═════ DATA LISTING ═════

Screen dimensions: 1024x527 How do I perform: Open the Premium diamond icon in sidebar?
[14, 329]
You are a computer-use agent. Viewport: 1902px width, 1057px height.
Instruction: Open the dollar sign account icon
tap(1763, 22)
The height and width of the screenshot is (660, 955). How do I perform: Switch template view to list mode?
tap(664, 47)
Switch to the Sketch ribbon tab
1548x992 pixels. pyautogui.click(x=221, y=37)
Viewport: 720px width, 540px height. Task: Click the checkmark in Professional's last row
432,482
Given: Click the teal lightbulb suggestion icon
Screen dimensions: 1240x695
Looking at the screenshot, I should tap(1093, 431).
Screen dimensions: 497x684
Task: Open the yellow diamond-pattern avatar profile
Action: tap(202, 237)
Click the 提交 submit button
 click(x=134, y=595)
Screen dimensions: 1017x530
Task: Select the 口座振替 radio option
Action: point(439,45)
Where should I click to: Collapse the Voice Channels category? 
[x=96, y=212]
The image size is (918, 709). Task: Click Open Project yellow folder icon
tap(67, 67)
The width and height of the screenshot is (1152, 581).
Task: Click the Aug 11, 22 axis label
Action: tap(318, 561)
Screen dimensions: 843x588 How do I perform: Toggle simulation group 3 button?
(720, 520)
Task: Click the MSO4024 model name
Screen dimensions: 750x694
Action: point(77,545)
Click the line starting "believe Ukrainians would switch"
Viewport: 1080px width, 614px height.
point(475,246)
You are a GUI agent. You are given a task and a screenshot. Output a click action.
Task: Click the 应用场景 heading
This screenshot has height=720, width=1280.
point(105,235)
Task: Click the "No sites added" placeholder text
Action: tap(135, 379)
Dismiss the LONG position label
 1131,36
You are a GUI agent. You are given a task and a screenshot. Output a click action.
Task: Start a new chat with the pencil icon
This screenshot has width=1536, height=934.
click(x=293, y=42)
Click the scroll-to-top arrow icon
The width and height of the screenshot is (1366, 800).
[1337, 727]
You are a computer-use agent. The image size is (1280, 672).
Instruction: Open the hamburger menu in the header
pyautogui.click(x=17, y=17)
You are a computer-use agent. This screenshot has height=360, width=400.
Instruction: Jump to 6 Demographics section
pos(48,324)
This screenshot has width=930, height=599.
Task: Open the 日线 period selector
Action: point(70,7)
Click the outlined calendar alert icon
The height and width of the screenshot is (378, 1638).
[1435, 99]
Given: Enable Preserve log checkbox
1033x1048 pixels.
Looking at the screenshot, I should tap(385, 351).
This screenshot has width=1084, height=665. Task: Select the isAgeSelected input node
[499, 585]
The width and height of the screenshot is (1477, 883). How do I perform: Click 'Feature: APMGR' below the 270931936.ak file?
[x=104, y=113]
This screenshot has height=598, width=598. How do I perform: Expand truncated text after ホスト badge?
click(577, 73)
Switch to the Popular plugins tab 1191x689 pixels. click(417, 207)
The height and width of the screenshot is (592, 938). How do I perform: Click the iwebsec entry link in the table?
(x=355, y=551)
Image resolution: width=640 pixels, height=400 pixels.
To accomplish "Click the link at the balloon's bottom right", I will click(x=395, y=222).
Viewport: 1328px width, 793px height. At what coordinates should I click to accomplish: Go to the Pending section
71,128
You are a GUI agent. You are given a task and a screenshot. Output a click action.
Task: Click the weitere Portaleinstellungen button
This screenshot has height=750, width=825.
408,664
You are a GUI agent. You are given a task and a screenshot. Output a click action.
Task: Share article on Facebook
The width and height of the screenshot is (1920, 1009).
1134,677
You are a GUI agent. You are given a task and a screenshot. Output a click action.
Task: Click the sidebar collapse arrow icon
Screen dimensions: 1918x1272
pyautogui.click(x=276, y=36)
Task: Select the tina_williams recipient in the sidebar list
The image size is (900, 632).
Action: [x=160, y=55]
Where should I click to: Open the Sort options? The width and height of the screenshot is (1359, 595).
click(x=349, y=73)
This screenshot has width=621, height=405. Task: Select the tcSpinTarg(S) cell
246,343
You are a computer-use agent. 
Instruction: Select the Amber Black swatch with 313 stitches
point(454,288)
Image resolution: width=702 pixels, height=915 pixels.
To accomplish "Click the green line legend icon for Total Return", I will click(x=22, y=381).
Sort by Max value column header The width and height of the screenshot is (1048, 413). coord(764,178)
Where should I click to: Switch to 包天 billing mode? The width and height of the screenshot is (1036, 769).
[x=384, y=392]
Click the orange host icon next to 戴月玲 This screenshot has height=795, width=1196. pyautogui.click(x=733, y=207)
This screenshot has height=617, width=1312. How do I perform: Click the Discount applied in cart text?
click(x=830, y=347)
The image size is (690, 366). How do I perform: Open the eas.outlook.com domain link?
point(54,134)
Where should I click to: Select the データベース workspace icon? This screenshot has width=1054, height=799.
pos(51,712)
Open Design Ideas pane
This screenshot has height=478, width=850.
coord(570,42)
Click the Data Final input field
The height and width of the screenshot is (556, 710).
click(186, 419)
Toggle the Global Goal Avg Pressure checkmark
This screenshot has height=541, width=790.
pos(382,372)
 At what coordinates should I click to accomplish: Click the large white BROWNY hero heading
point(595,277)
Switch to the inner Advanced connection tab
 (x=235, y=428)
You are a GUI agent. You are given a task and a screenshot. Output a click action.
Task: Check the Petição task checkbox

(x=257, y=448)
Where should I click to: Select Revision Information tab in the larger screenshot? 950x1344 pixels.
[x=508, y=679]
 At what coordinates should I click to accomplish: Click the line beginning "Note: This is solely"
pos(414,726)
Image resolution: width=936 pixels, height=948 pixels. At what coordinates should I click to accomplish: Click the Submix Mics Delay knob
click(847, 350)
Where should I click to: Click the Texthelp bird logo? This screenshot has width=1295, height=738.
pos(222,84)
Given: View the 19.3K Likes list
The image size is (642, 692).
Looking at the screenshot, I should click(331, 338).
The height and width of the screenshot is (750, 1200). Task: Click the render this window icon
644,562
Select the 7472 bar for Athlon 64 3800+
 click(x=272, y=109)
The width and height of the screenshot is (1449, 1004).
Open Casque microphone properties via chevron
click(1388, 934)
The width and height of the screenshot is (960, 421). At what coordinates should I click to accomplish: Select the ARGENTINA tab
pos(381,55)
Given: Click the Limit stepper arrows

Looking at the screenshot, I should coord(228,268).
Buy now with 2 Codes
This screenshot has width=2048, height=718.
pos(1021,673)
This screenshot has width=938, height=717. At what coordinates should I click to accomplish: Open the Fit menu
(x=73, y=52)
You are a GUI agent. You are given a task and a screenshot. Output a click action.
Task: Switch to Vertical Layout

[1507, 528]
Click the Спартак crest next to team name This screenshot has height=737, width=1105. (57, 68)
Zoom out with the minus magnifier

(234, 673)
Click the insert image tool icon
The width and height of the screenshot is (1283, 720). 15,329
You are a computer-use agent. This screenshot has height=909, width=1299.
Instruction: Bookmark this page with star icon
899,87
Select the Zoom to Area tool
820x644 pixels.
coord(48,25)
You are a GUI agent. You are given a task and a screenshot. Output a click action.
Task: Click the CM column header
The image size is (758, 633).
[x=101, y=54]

═════

Your job is to write out the data exactly as it stands.

RESPONSE AREA
Screen dimensions: 1024x527 How do I perform: Open the Premium diamond icon in sidebar?
[14, 329]
You are a computer-use agent. Viewport: 1902px width, 1057px height.
Instruction: Open the dollar sign account icon
tap(1763, 22)
The height and width of the screenshot is (660, 955). How do I perform: Switch template view to list mode?
tap(664, 47)
Switch to the Sketch ribbon tab
1548x992 pixels. pyautogui.click(x=221, y=37)
Viewport: 720px width, 540px height. Task: Click the checkmark in Professional's last row
432,482
Given: Click the teal lightbulb suggestion icon
Screen dimensions: 1240x695
Looking at the screenshot, I should tap(1093, 431).
Screen dimensions: 497x684
Task: Open the yellow diamond-pattern avatar profile
Action: tap(202, 237)
Click the 提交 submit button
 click(x=134, y=595)
Screen dimensions: 1017x530
Task: Select the 口座振替 radio option
Action: point(439,45)
Where should I click to: Collapse the Voice Channels category? 
[x=96, y=212]
The image size is (918, 709). Task: Click Open Project yellow folder icon
tap(67, 67)
The width and height of the screenshot is (1152, 581).
Task: Click the Aug 11, 22 axis label
Action: tap(318, 561)
Screen dimensions: 843x588 How do I perform: Toggle simulation group 3 button?
(720, 520)
Task: Click the MSO4024 model name
Screen dimensions: 750x694
Action: point(77,545)
Click the line starting "believe Ukrainians would switch"
Viewport: 1080px width, 614px height.
point(475,246)
You are a GUI agent. You are given a task and a screenshot. Output a click action.
Task: Click the 应用场景 heading
This screenshot has height=720, width=1280.
point(105,235)
Task: Click the "No sites added" placeholder text
Action: tap(135, 379)
Dismiss the LONG position label
 1131,36
You are a GUI agent. You are given a task and a screenshot. Output a click action.
Task: Start a new chat with the pencil icon
This screenshot has width=1536, height=934.
click(x=293, y=42)
Click the scroll-to-top arrow icon
The width and height of the screenshot is (1366, 800).
[1337, 727]
You are a computer-use agent. The image size is (1280, 672).
Instruction: Open the hamburger menu in the header
pyautogui.click(x=17, y=17)
You are a computer-use agent. This screenshot has height=360, width=400.
Instruction: Jump to 6 Demographics section
pos(48,324)
This screenshot has width=930, height=599.
Task: Open the 日线 period selector
Action: point(70,7)
Click the outlined calendar alert icon
The height and width of the screenshot is (378, 1638).
[1435, 99]
Given: Enable Preserve log checkbox
1033x1048 pixels.
Looking at the screenshot, I should tap(385, 351).
This screenshot has width=1084, height=665. Task: Select the isAgeSelected input node
[499, 585]
The width and height of the screenshot is (1477, 883). How do I perform: Click 'Feature: APMGR' below the 270931936.ak file?
[x=104, y=113]
This screenshot has height=598, width=598. How do I perform: Expand truncated text after ホスト badge?
click(577, 73)
Switch to the Popular plugins tab 1191x689 pixels. click(417, 207)
The height and width of the screenshot is (592, 938). How do I perform: Click the iwebsec entry link in the table?
(x=355, y=551)
Image resolution: width=640 pixels, height=400 pixels.
To accomplish "Click the link at the balloon's bottom right", I will click(x=395, y=222).
Viewport: 1328px width, 793px height. At what coordinates should I click to accomplish: Go to the Pending section
71,128
You are a GUI agent. You are given a task and a screenshot. Output a click action.
Task: Click the weitere Portaleinstellungen button
This screenshot has height=750, width=825.
408,664
You are a GUI agent. You are given a task and a screenshot. Output a click action.
Task: Share article on Facebook
The width and height of the screenshot is (1920, 1009).
1134,677
You are a GUI agent. You are given a task and a screenshot. Output a click action.
Task: Click the sidebar collapse arrow icon
Screen dimensions: 1918x1272
pyautogui.click(x=276, y=36)
Task: Select the tina_williams recipient in the sidebar list
The image size is (900, 632).
Action: [x=160, y=55]
Where should I click to: Open the Sort options? The width and height of the screenshot is (1359, 595).
click(x=349, y=73)
This screenshot has width=621, height=405. Task: Select the tcSpinTarg(S) cell
246,343
You are a computer-use agent. 
Instruction: Select the Amber Black swatch with 313 stitches
point(454,288)
Image resolution: width=702 pixels, height=915 pixels.
To accomplish "Click the green line legend icon for Total Return", I will click(x=22, y=381).
Sort by Max value column header The width and height of the screenshot is (1048, 413). coord(764,178)
Where should I click to: Switch to 包天 billing mode? The width and height of the screenshot is (1036, 769).
[x=384, y=392]
Click the orange host icon next to 戴月玲 This screenshot has height=795, width=1196. pyautogui.click(x=733, y=207)
This screenshot has height=617, width=1312. How do I perform: Click the Discount applied in cart text?
click(x=830, y=347)
The image size is (690, 366). How do I perform: Open the eas.outlook.com domain link?
point(54,134)
Where should I click to: Select the データベース workspace icon? This screenshot has width=1054, height=799.
pos(51,712)
Open Design Ideas pane
This screenshot has height=478, width=850.
coord(570,42)
Click the Data Final input field
The height and width of the screenshot is (556, 710).
click(186, 419)
Toggle the Global Goal Avg Pressure checkmark
This screenshot has height=541, width=790.
pos(382,372)
 At what coordinates should I click to accomplish: Click the large white BROWNY hero heading
point(595,277)
Switch to the inner Advanced connection tab
 (x=235, y=428)
You are a GUI agent. You are given a task and a screenshot. Output a click action.
Task: Check the Petição task checkbox

(x=257, y=448)
Where should I click to: Select Revision Information tab in the larger screenshot? 950x1344 pixels.
[x=508, y=679]
 At what coordinates should I click to accomplish: Click the line beginning "Note: This is solely"
pos(414,726)
Image resolution: width=936 pixels, height=948 pixels. At what coordinates should I click to accomplish: Click the Submix Mics Delay knob
click(847, 350)
Where should I click to: Click the Texthelp bird logo? This screenshot has width=1295, height=738.
pos(222,84)
Given: View the 19.3K Likes list
The image size is (642, 692).
Looking at the screenshot, I should click(331, 338).
The height and width of the screenshot is (750, 1200). Task: Click the render this window icon
644,562
Select the 7472 bar for Athlon 64 3800+
 click(x=272, y=109)
The width and height of the screenshot is (1449, 1004).
Open Casque microphone properties via chevron
click(1388, 934)
The width and height of the screenshot is (960, 421). At what coordinates should I click to accomplish: Select the ARGENTINA tab
pos(381,55)
Given: Click the Limit stepper arrows

Looking at the screenshot, I should coord(228,268).
Buy now with 2 Codes
This screenshot has width=2048, height=718.
pos(1021,673)
This screenshot has width=938, height=717. At what coordinates should I click to accomplish: Open the Fit menu
(x=73, y=52)
You are a GUI agent. You are given a task and a screenshot. Output a click action.
Task: Switch to Vertical Layout

[1507, 528]
Click the Спартак crest next to team name This screenshot has height=737, width=1105. (57, 68)
Zoom out with the minus magnifier

(234, 673)
Click the insert image tool icon
The width and height of the screenshot is (1283, 720). 15,329
You are a computer-use agent. This screenshot has height=909, width=1299.
Instruction: Bookmark this page with star icon
899,87
Select the Zoom to Area tool
820x644 pixels.
coord(48,25)
You are a GUI agent. You are given a task and a screenshot. Output a click action.
Task: Click the CM column header
The image size is (758, 633).
[x=101, y=54]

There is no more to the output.